Except that she sometimes had extra layers of meaning that weren't apparent, which she used as the crux in understanding the work. My general thought is that if, say, you need to know that the work consists of hyperbolic paraboloids that may or may not represent the shape of the universe in order to see it as more than a pretty pile of crumpled paper, perhaps that ought to be noted beside the little plaque bearing the work's title. It's one thing to be able to seek out a deeper, multilayered, more personal appreciation of a work of art, but I'm less than thrilled by art that's intentionally obscure.
Even that I can look past, brushing it off as plain pretension, a sort of myopia imposed by focusing on one's own work all day, every day.3 But there were two specific things that dug under my skin at the exhibit.
One: Ms. Shotz admitted to having an assistant who helps put together a lot of her work; on at least one piece, she said, her assistant had done all of the work. The assistant's name was not noted anywhere.
Two: The level of craft on most of the works was shoddy, at best. Regardless of the artistic merit, several of the pieces were just... poorly made. I'd be embarrassed to have my name on a piece like Cocoon. (Detail here.) Given the delicacy and translucency of the materials used to construct it - glass beads and fresnel lenses - she chose to use staples to hold it all together. Metal staples. The sort you might use to hold together your construction paper projects in elementary school. And the Forced Bloom series, while interesting enough in concept, are examples of genuinely poor computer graphics skills.4
Allusion of Gravity was nice, though.
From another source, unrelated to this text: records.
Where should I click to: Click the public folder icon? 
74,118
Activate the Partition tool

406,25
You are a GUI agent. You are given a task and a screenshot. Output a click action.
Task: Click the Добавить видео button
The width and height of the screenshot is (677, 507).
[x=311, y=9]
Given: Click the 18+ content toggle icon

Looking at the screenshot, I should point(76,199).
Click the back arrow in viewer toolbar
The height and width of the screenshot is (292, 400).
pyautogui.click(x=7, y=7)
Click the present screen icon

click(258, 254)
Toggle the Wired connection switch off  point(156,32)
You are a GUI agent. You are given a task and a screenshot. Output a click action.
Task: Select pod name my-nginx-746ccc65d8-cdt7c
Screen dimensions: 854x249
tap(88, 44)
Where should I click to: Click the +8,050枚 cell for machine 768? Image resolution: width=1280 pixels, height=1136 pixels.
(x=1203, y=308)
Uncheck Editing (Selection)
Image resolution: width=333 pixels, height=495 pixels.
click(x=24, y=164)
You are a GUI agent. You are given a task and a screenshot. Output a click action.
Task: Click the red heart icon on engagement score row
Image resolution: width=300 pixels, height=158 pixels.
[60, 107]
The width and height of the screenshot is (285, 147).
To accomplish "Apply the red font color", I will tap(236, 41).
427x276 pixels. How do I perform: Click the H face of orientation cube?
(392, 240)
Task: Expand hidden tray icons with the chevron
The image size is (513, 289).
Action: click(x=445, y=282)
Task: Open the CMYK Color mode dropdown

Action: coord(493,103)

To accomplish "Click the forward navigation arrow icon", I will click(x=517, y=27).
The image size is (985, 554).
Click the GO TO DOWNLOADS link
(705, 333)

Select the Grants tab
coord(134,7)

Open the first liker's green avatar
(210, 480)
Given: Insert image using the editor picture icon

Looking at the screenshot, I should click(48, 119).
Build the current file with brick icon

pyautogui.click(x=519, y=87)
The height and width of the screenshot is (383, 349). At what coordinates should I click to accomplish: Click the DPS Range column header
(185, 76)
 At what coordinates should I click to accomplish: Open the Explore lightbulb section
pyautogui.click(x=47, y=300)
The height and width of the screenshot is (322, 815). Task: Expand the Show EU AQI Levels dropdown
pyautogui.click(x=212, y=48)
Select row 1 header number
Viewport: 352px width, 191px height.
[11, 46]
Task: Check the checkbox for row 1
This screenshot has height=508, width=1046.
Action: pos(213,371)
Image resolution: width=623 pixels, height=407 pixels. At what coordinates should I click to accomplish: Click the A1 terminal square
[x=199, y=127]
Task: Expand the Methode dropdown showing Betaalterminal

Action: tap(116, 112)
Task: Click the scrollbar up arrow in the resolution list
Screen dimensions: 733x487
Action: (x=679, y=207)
Note: it's more impressive at a distance.
* * * * *
1Not the most disturbing film I've ever seen. I've been mulling over this, and I think the award - at least, of the films I've seen - goes to The Battle of Algiers. Not Cronenberg's most visceral work, or George Romero's zombie films, or anything that looks like a movie. The Battle of Algiers looks almost like a documentary, which is why the vicious scenes of torture - brief, not bloody, but looking entirely real - turn my stomach. Even more so is the scene, just before the torture, where FLN bombs explode in the bleachers at the horse races, a place filled with wealthy French spectators. An enraged mob converges on a small Algerian boy selling concessions, beating him unconscious until the police lift him out. You don't see any of the explicit violence, as it's hidden by the bodies of the mob, but the scene is so stark and brutal that I find it extremely difficult to watch.
2As near as I can tell, the Criterion DVD is the first time Brakhage's work has been made available digitally. The greatest benefit of this is that you can step through it, frame by frame, examining each as you would a painting in a gallery. Indeed, it's very much like a collection of thousands upon thousands of unique works of abstract art.
3This is a special talent that many architects (and related designers) have, in my experience. It most often occurs when they begin to think they're designing spaces for aesthetics first, and practicality second.
4I refuse to send out any graphics work that looks as choppy about the edges as those pieces do. She's a professional, in a field that should have a finer attention to detail than mine.